### The task
Look through the data below. Pick out the lines holding the string "agent".

### Data in this exercise
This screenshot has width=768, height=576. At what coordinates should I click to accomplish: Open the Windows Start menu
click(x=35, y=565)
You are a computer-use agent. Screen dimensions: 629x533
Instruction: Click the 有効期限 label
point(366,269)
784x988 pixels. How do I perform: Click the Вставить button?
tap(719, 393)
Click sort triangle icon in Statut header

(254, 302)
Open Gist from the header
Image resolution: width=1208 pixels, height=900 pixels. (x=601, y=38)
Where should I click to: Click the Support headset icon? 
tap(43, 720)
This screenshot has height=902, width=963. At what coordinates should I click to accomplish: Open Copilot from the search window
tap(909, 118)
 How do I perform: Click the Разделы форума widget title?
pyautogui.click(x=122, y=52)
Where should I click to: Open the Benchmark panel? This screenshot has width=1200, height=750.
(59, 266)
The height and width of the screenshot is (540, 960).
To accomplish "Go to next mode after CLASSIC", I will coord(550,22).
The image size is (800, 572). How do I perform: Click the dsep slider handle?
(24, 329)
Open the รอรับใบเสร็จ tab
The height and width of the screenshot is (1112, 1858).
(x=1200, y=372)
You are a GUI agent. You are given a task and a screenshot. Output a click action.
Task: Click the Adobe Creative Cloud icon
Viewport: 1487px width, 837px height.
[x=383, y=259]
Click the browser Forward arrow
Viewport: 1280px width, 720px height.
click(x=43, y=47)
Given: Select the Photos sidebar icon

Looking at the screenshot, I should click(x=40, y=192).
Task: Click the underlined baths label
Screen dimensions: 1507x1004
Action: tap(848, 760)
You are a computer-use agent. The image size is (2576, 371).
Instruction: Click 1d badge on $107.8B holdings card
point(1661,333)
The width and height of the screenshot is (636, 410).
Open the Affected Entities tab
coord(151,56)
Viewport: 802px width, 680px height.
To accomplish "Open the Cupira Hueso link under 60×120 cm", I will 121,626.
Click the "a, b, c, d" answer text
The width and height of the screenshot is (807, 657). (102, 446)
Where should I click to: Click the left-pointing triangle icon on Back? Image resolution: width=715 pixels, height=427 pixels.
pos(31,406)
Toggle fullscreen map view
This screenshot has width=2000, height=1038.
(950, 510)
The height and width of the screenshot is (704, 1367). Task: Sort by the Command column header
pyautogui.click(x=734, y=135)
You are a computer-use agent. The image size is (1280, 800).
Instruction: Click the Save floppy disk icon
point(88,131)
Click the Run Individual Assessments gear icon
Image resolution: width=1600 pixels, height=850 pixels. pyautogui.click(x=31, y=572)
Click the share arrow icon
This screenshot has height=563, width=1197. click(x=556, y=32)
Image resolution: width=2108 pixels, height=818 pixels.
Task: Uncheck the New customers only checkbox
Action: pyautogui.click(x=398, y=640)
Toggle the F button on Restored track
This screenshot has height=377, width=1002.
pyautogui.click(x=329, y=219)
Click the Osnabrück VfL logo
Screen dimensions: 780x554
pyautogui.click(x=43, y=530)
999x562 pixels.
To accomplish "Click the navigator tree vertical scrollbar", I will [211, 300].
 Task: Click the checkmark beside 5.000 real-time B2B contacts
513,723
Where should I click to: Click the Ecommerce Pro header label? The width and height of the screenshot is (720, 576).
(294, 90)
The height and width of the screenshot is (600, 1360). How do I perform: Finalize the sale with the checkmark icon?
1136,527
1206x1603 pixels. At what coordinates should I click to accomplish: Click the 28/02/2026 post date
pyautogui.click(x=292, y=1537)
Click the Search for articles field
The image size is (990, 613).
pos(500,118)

### Written answer
You are a computer-use agent. Screen dimensions: 629x533
You are a GUI agent. You are given a task and a screenshot. Output a click action.
You are a computer-use agent. The image size is (2576, 371).
You are a computer-use agent. The image size is (1280, 800).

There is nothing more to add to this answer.